**SOURCE DOCUMENT:**
Open jdgh000 opened 1 day ago
Hi @jdgh000, I was able to reproduce your issue and have opened an internal ticket for further investigation.
Hi @jdgh000, looks like you are running on a laptop with integrated graphics, you can check if rocminfo
shows two graphics devices. Since integrated graphics are not supported, you can bypass it by setting the environment variable HIP_VISIBLE_DEVICES
to only use the discrete GPU as documented here: https://rocmdocs.amd.com/projects/HIP/en/develop/how-to/debugging.html#making-device-visible
Hi @jdgh000, I was able to reproduce your issue and have opened an internal ticket for further investigation.
thx, let me know,
As @zichguan-amd mentioned, this has to do with the example being ran on your APU rather than a dedicated graphics card. Correct me if I'm wrong, but I believe you're running on a 5900HX. Could you try running directly on your dGPU by adding this line at the top of your python script?
os.environ['HIP_VISIBLE_DEVICES']='0'
this is not apu sure, cpu model I put is wrong. it is mi250. since cpu model is not that important, i just typed the suggestion.
Name: AMD EPYC 7763 64-Core Processor Name: AMD EPYC 7763 64-Core Processor Name: gfx90a Name: gfx90a Name: gfx90a Name: gfx90a Name: gfx90a Name: gfx90a Name: gfx90a Name: gfx90a
In that case can you run with NCCL_DEBUG=INFO
or NCCL_DEBUG=TRACE
for details as suggested by the error message?
I saw the prompt and did few times but does not seem to outputting much than not using...either TRACE or INFO
sudo mkdir log ; NCCL_DEBUG=INFO sudo python3 ex1.py 2>&1 | sudo tee log/ex1-NCCL_DEBUG.INFO.log
mkdir: cannot create directory ‘log’: File exists
Let's use 8 GPUs!
Traceback (most recent call last):
File "/root/pytorch/dataparallellism/1-dataparallellism/ex1.py", line 41, in <module>
output = model(input)
File "/usr/local/lib64/python3.9/site-packages/torch/nn/modules/module.py", line 1736, in _wrapped_call_impl
return self._call_impl(*args, **kwargs)
File "/usr/local/lib64/python3.9/site-packages/torch/nn/modules/module.py", line 1747, in _call_impl
return forward_call(*args, **kwargs)
File "/usr/local/lib64/python3.9/site-packages/torch/nn/parallel/data_parallel.py", line 192, in forward
replicas = self.replicate(self.module, self.device_ids[: len(inputs)])

**RECORDED INFORMATION:**
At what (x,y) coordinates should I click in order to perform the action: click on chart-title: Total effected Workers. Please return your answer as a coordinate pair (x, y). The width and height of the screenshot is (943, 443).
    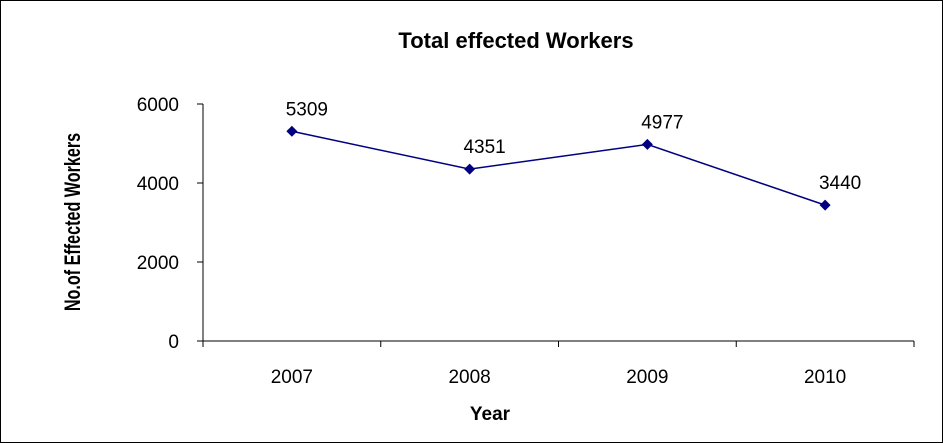
    Looking at the image, I should click on (516, 40).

**EXERCISES:**
1) List every frame in the traceback of the ROCm troubleshooting thread, giving each file path with its line number, in order.
2) Reproduce the passage of the ROCm troubleshooting thread starting at "Hi @jdgh000, looks" and ending at "your python script?".
3) Carry the ROCm troubleshooting thread forward from its last traceback entry.

**ANSWERS GIVEN:**
1)
/root/pytorch/dataparallellism/1-dataparallellism/ex1.py, line 41
/usr/local/lib64/python3.9/site-packages/torch/nn/modules/module.py, line 1736
/usr/local/lib64/python3.9/site-packages/torch/nn/modules/module.py, line 1747
/usr/local/lib64/python3.9/site-packages/torch/nn/parallel/data_parallel.py, line 192

2)
Hi @jdgh000, looks like you are running on a laptop with integrated graphics, you can check if rocminfo
shows two graphics devices. Since integrated graphics are not supported, you can bypass it by setting the environment variable HIP_VISIBLE_DEVICES
to only use the discrete GPU as documented here: https://rocmdocs.amd.com/projects/HIP/en/develop/how-to/debugging.html#making-device-visible
Hi @jdgh000, I was able to reproduce your issue and have opened an internal ticket for further investigation.
thx, let me know,
As @zichguan-amd mentioned, this has to do with the example being ran on your APU rather than a dedicated graphics card. Correct me if I'm wrong, but I believe you're running on a 5900HX. Could you try running directly on your dGPU by adding this line at the top of your python script?

3)
File "/usr/local/lib64/python3.9/site-packages/torch/nn/parallel/data_parallel.py", line 199, in replicate
return replicate(module, device_ids, not torch.is_grad_enabled())
File "/usr/local/lib64/python3.9/site-packages/torch/nn/parallel/replicate.py", line 134, in replicate
param_copies = _broadcast_coalesced_reshape(params, devices, detach)
File "/usr/local/lib64/python3.9/site-packages/torch/nn/parallel/replicate.py", line 103, in _broadcast_coalesced_reshape
tensor_copies = Broadcast.apply(devices, *tensors)
File "/usr/local/lib64/python3.9/site-packages/torch/autograd/function.py", line 575, in apply
return super().apply(*args, **kwargs) # type: ignore[misc]
File "/usr/local/lib64/python3.9/site-packages/torch/nn/parallel/_functions.py", line 22, in forward
outputs = comm.broadcast_coalesced(inputs, ctx.target_gpus)
File "/usr/local/lib64/python3.9/site-packages/torch/nn/parallel/comm.py", line 67, in broadcast_coalesced
return torch._C._broadcast_coalesced(tensors, devices, buffer_size)
RuntimeError: NCCL Error 1: unhandled cuda error (run with NCCL_DEBUG=INFO for details)
seems failing in one of these: /usr/local/lib64/python3.9/site-packages/torch/_C/init.pyi:10823:def _broadcast_coalesced( /usr/local/lib64/python3.9/site-packages/torch/_C/_distributed_c10d.pyi:619:def _broadcast_coalesced( but i can only function prototype, not body, can not see what is going on in these call
With sudo
you need to use -E
to preserve the environment variables. Also, can you upgrade to the latest ROCm 6.2.4 and PyTorch 2.5.1 and see if that fixes it?
It is already torch2.6.1 and ROCm6.2.4 torch 2.5.1+rocm6.2 torchaudio 2.5.1+rocm6.2 torchvision 0.20.1+rocm6.2
Problem Description
Ran following example: https://pytorch.org/tutorials/beginner/blitz/data_parallel_tutorial.html with little modification but it failed during run: if I apply nn.dataParallel to model then it occurs, without applying it works model = nn.DataParallel(model)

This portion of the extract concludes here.